Welcome to the first post of our new blog series, where we’ll deep dive into how our tech team members plan, experiment, and resolve issues that come up as we grow and scale in the world of conversational commerce.
With each post, we hope you learn something new!
To kick off the series, I want to start with part one of how our team of engineers was able to scale our servers to handle 10x the load.
We were growing extremely frustrated with our server requests continuously timing out and servers going down and messaging piling up in rabbitmq.
To recover from these kinds of failures, we always had to manually intervene and restart servers and workers- sometimes even delete all the messages in the queue because workers just couldn’t process them.
So to prepare ourselves and our systems to handle more clients, we knew it was high time that we took on a project to scale our systems.
In this post, we’ll show you how we optimized our processes and servers to handle a 10x scale, what we did wrong while approaching the problem and how we found a way that works for us.
Let’s take a look at the earlier framework.
How Python Works on the Web
The Python app serves the web using something called a web server.
A web server cannot just integrate with your app automatically. To do so, there is a standard process built for all python web apps where you need to expose a WSGI application from your project.

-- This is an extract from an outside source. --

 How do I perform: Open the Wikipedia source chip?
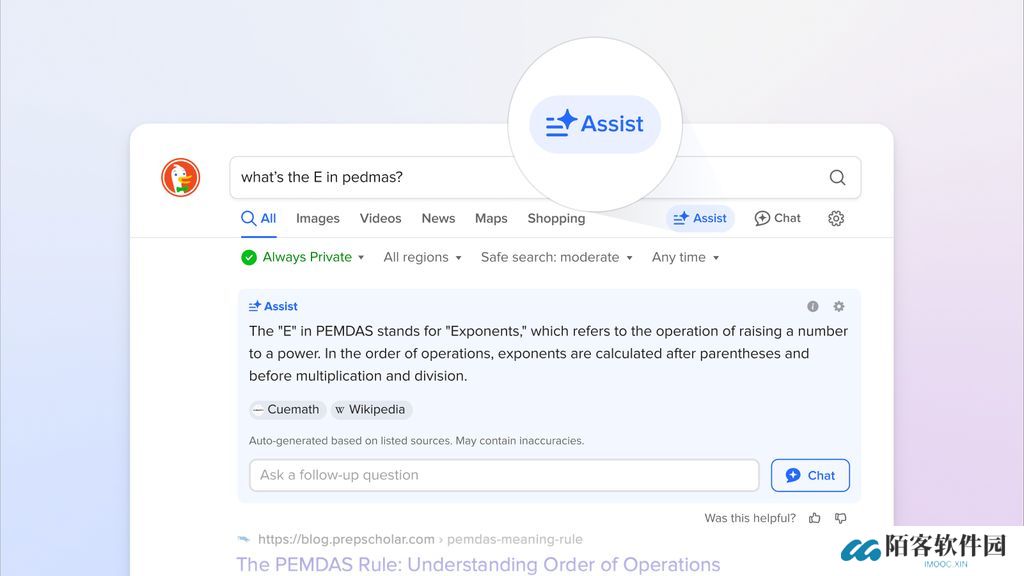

This WSGI app can be given to any server built independently of our python project. Thus we can use any WSGI server out there to run our WSGI app.
Scaling with Gunicorn – Why it did not work
This is the configuration we were using to run our django app with gunicorn:
This config launches one gunicorn sync worker, and it processes each request synchronously, that is, one at a time. So if you make two requests at the same time, one request will have to wait until the other is finished.
Not a great experience for the user.
We then launched 30 Kubernetes pods (increased to 60 with autoscaling), where each of them had this configuration for the Django app. So then, with 30 gunicorn sync workers running in parallel to process the incoming requests, we could handle 30 requests in parallel.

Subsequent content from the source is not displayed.